* EXERCISE INPUT
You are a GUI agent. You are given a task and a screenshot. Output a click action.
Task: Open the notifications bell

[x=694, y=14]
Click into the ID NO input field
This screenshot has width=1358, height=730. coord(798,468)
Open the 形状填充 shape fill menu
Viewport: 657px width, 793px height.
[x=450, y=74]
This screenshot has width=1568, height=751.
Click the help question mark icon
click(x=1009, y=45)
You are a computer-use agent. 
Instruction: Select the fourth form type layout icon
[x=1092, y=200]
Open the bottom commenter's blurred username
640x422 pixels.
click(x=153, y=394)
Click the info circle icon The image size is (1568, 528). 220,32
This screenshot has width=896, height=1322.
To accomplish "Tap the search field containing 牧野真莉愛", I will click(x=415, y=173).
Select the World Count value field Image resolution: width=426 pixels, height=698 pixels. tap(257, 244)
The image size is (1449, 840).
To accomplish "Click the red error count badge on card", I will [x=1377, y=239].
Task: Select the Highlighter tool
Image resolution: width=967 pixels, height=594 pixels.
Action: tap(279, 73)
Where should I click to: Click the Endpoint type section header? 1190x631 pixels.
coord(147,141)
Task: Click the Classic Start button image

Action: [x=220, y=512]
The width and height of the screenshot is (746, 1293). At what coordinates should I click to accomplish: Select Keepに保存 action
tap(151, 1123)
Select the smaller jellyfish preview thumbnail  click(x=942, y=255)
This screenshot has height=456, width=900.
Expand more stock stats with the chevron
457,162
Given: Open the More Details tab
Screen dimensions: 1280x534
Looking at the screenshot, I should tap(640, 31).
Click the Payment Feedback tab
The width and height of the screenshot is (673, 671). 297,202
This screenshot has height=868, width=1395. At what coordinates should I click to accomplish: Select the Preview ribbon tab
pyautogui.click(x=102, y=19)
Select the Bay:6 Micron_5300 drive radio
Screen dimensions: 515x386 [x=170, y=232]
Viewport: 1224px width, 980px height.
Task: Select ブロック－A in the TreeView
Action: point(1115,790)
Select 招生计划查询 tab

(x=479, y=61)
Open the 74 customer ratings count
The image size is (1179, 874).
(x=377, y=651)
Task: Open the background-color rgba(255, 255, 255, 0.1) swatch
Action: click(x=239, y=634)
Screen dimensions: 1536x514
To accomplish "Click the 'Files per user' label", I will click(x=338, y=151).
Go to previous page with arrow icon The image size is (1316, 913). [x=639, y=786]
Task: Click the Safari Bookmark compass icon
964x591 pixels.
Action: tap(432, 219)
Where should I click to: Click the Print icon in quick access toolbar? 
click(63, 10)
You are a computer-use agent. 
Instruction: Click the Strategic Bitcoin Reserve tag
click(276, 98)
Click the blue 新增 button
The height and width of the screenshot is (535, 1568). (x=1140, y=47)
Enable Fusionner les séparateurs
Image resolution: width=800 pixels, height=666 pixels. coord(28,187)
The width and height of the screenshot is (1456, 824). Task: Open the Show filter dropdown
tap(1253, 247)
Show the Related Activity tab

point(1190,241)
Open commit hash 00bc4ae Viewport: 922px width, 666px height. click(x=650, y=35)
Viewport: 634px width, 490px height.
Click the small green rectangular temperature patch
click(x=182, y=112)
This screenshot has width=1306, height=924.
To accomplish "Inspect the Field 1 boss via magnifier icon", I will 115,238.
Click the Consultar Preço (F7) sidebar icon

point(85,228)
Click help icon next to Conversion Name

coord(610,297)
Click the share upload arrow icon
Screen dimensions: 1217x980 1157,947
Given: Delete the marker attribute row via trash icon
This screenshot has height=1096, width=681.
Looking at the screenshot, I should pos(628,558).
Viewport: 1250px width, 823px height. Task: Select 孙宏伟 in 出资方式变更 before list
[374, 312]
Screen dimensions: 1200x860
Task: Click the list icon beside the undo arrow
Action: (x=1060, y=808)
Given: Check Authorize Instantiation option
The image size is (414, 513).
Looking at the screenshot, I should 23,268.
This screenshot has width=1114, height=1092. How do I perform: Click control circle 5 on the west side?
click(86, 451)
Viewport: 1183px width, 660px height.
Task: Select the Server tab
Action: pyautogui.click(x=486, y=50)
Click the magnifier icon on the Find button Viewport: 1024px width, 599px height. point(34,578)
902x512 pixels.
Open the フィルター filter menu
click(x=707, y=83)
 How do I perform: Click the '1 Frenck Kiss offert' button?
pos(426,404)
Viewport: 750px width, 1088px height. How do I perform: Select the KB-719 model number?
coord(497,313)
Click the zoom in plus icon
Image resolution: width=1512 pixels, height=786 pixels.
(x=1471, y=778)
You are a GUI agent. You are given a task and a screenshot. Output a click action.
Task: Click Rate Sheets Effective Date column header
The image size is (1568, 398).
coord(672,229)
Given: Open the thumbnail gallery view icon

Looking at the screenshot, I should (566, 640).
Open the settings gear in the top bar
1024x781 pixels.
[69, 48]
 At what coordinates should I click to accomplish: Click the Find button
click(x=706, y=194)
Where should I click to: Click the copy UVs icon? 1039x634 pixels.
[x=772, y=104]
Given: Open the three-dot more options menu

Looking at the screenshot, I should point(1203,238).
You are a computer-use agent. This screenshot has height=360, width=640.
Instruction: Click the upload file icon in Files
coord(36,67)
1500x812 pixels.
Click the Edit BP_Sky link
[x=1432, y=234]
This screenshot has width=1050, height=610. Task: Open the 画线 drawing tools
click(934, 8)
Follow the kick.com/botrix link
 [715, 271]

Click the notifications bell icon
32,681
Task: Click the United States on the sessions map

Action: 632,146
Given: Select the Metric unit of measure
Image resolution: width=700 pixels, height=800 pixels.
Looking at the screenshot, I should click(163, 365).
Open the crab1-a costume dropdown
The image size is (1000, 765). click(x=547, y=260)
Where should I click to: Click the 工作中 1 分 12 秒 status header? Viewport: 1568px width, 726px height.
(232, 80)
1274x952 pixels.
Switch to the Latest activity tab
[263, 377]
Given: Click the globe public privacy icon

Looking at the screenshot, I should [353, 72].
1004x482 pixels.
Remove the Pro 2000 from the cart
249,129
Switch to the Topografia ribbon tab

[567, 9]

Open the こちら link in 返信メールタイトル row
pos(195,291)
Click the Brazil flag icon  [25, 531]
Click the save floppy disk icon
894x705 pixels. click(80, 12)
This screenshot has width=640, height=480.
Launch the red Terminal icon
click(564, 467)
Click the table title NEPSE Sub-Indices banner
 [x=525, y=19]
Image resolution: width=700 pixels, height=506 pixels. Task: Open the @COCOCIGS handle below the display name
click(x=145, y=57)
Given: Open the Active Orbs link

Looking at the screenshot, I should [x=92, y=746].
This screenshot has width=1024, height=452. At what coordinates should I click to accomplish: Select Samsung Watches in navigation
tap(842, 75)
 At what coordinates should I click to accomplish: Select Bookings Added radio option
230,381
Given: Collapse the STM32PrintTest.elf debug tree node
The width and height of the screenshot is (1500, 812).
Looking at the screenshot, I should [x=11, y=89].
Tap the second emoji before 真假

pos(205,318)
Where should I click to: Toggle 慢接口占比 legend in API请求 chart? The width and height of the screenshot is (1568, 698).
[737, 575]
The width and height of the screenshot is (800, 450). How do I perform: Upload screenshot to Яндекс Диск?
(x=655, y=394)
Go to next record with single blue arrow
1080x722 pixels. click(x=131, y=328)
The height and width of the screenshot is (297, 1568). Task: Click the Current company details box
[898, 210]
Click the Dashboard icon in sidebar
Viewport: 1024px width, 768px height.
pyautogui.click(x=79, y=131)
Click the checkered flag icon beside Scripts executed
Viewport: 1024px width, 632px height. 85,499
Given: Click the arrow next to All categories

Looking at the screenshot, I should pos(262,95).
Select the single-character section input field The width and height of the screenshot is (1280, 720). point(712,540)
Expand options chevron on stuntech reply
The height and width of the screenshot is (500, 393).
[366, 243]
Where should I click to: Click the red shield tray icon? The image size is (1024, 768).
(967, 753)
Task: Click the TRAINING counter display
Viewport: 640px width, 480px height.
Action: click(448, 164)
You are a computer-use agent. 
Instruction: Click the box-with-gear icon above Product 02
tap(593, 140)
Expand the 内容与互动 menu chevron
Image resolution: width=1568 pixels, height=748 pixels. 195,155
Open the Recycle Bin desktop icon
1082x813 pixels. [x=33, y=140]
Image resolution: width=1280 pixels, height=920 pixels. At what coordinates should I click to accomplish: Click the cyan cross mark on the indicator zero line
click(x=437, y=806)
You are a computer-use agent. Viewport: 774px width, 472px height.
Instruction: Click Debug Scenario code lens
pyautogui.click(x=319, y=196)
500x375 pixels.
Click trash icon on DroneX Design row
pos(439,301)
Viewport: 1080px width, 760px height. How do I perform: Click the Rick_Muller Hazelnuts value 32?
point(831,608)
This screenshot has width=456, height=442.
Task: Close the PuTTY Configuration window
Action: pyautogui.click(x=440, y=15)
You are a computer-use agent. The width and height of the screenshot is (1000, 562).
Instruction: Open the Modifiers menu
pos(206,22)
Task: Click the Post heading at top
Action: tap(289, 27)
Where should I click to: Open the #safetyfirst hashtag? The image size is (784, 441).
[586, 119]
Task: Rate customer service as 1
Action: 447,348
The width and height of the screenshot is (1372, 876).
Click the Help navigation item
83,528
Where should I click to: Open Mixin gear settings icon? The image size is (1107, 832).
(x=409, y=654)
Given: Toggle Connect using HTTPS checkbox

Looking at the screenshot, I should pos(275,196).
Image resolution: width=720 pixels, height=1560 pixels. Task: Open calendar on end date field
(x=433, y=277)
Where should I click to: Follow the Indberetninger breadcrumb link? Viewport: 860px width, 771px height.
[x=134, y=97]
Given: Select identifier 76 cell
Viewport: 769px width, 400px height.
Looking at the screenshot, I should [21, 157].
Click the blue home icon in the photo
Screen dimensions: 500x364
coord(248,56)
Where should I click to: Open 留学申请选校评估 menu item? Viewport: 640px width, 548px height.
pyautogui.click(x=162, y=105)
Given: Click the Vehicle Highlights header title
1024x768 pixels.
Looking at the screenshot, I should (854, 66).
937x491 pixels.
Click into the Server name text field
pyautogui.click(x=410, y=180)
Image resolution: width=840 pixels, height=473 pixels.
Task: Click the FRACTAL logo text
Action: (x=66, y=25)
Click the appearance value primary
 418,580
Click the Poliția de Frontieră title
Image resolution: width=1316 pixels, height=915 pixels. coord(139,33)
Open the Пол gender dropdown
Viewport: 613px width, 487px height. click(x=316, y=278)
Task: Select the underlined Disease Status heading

* TRY IT
Check every line of the records above for the string "magnifier". Copy those that hold it.

* RESPONSE
To accomplish "Inspect the Field 1 boss via magnifier icon", I will 115,238.
Click the magnifier icon on the Find button Viewport: 1024px width, 599px height. point(34,578)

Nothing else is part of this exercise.